Souvent, la tradition est peinte comme quelque chose de négatif. Certains rites sont apparentés à la sorcellerie.

Quel est votre analyse sur ce fait ? (Posé) Tout n’est pas négatif dans la tradition. Il y a aussi de bonnes choses. C’est pour cela que je vous encourage à sauver ce qui peut être sauvé. Je vous raconte une anecdote. Quand je deviens sultan en 1992, j’arrive dans une région où les gens ont conservé beaucoup de choses. Je me demande comment je vais m’en sortir. La première chose que je décide de faire, c’est de sauvegarder le patrimoine.

Le musée de Foumban était à l’entrée du palais. Je crois qu’on vous l’a expliqué.
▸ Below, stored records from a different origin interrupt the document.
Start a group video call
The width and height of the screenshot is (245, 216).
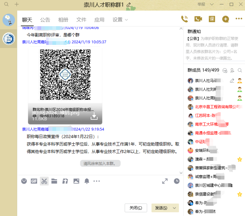point(198,19)
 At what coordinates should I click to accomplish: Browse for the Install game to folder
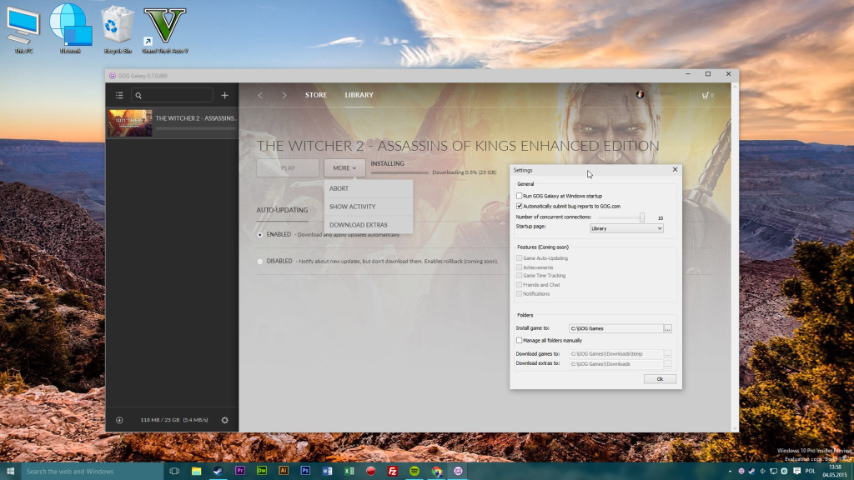668,329
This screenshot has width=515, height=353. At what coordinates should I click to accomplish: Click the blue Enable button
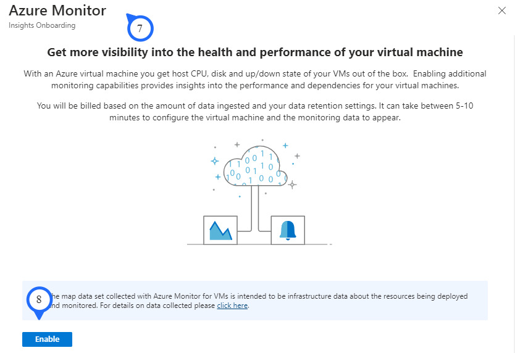click(47, 339)
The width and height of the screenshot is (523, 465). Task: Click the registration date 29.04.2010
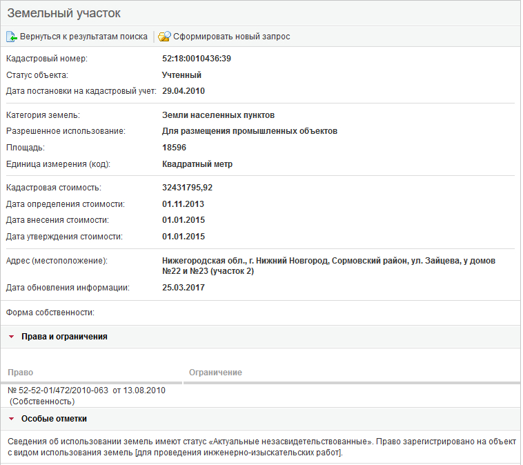184,91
J’ai dû faire transporter les objets qui y étaient exposés pour le deuxième étage du palais où des pièces ont été aménagées pour cela. Car, les gens allaient tout ramasser. On a pu récupérer 1/3 des objets. Le reste était dans les magasins un peu partout. On nous a volés des objets d’art. Par miracle, nous avons pu sauver quelques-unes. Il fallait absolument préserver cette richesse. Voilà pourquoi, j’ai demandé à faire construire un musée digne de ce nom. Un architecte bamoun, Issofou Mbouombouo, a bien représenté les emblèmes du peuple dans cet édifice.
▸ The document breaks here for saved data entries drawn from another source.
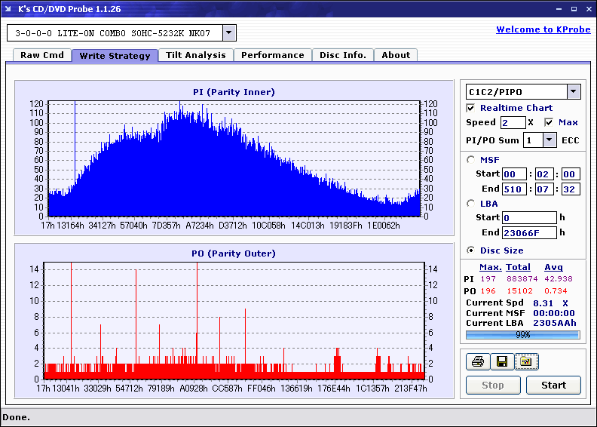This screenshot has height=427, width=597.
Task: Select the LBA radio button
Action: [x=471, y=203]

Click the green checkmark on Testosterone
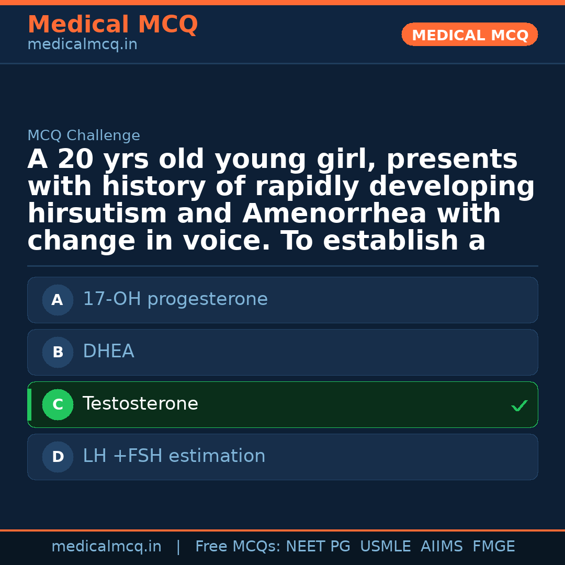(x=519, y=405)
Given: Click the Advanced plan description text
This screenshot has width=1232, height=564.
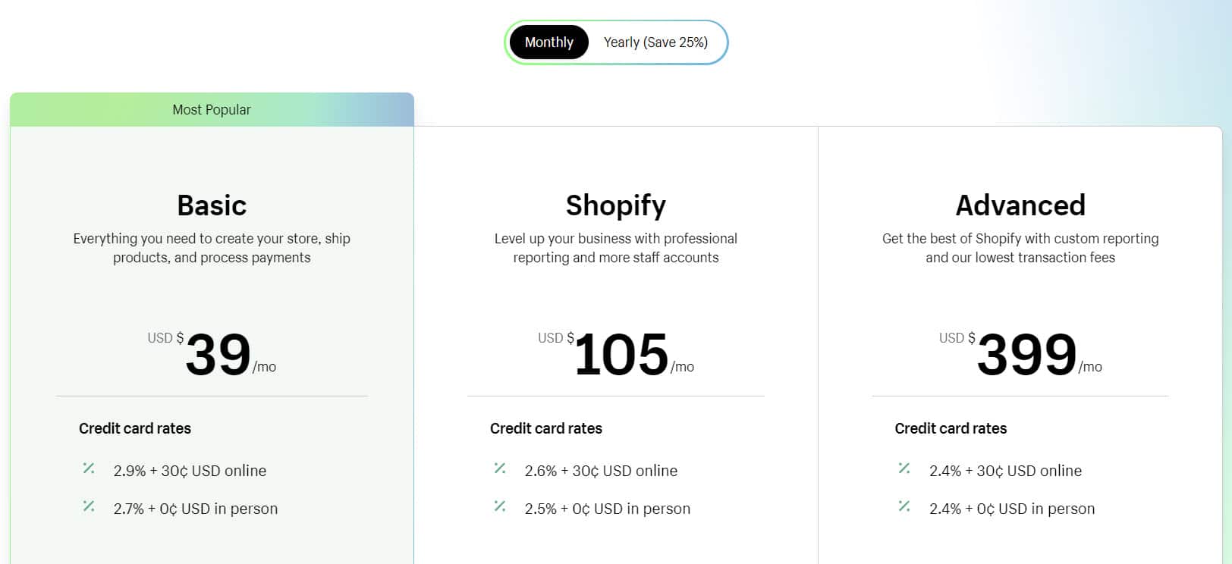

Des clichés peignent les Bamoun comme des personnes fourbes. ils se réfèrent à l’un des symboles de votre peuple qui est le serpent à deux têtes. Qu’en est-il ? Faut-il vraiment faire confiance à un Bamoun les yeux fermés ?

(Il sourit) Le serpent à deux têtes signifie simplement que le peuple Bamoun est un peuple de guerriers. Vous l’attaquez par derrière ou par devant, il répondra. Il y a également la double cloche, que l’on ne sonne qu’en cas de guerre. Si je la sonne, le peuple saura qu’il y a danger, que c’est la guerre et il va me suivre armé. Il y a aussi l’araignée qui est un symbole de travail. Nous avons fait ce musée là avec tous ces emblèmes. Les gens m’ont demandé pourquoi je l’ai construit. Je l’ai construit, parce que pour moi, c’est la lutte de la mémoire contre l’oubli. Nous avons terminé les travaux. Maintenant, nous attendons l’inauguration que nous aimerions être faite par le Président de la République. Mais vu son agenda chargé, nous restons en attente. Toutefois, j’ai programmé cette inauguration au mois de novembre prochain.
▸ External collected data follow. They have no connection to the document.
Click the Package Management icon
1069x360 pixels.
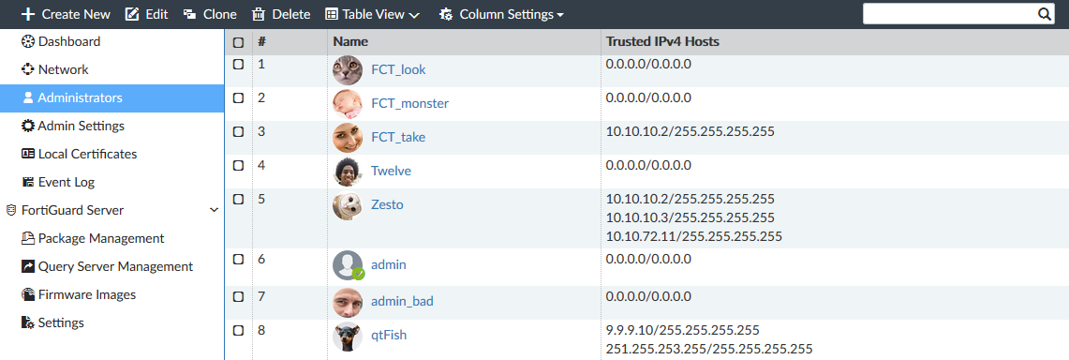coord(28,239)
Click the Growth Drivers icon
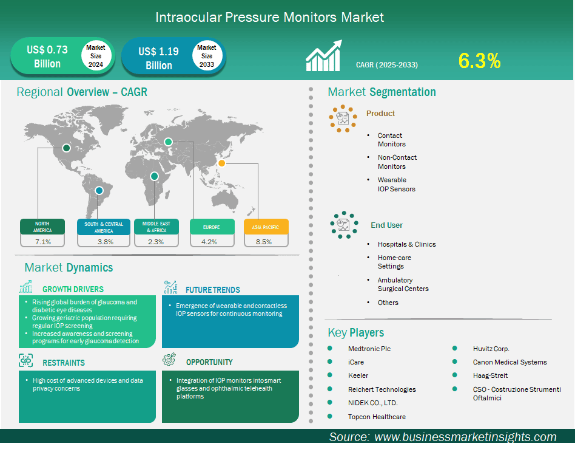This screenshot has width=575, height=452. [x=26, y=287]
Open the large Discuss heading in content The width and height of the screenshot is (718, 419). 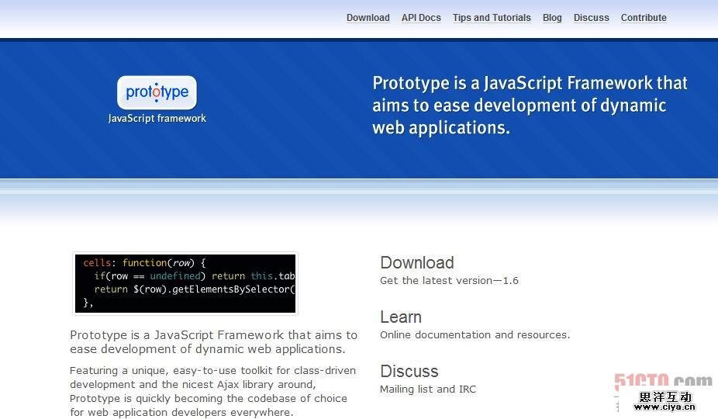click(x=409, y=372)
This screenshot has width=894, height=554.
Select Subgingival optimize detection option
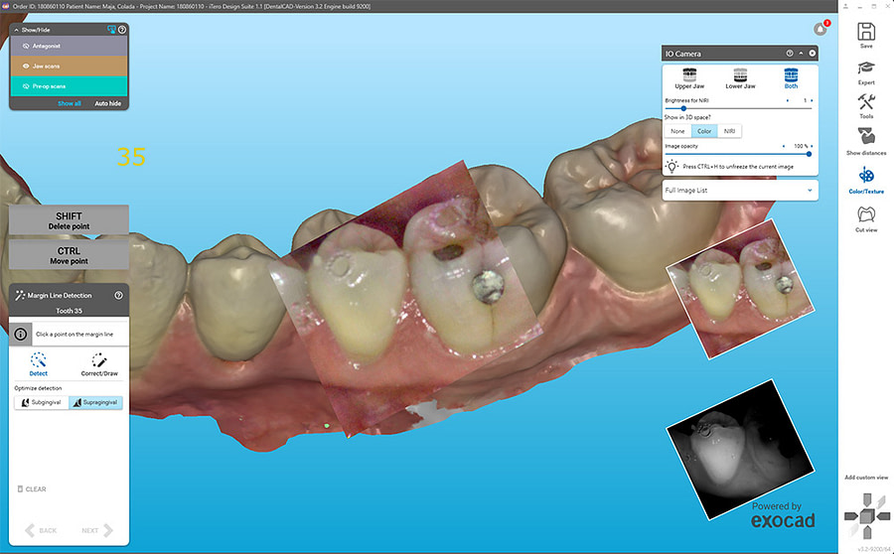point(41,402)
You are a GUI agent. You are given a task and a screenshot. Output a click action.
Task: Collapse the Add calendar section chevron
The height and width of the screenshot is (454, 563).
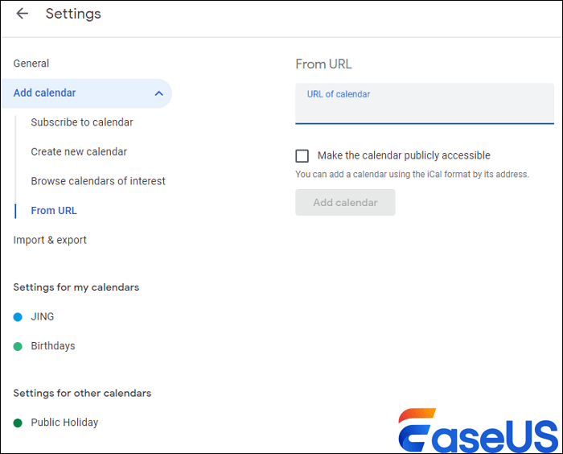click(158, 93)
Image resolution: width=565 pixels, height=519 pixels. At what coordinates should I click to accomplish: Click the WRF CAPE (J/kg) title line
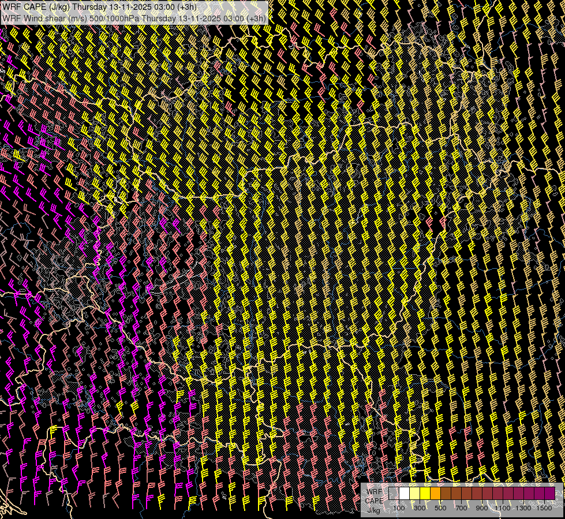pyautogui.click(x=99, y=7)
Un grand projet, tout de même, ce musée… Quand j’ai commencé le chantier, l’on m’a demandé si j’étais devenu fou. Nous avons investi près de deux milliards dans ce projet. J’ai répondu à ceux-là, que si je suis devenu fou, c’est que mon grand-père, qui a bâti ce palais, l’était également. Voilà présenté en résumé l’effort que nous faisons pour préserver notre patrimoine. Nous aurons d’autres cadres pour échanger sur d’autres types de sujets, beaucoup plus personnels. Mais, il faut savoir que la tradition bamoun est très organisée. L’héritage se fait de père en fils. Néanmoins, nous avons eu une reine pendant 30mn : le reine Ngoungure.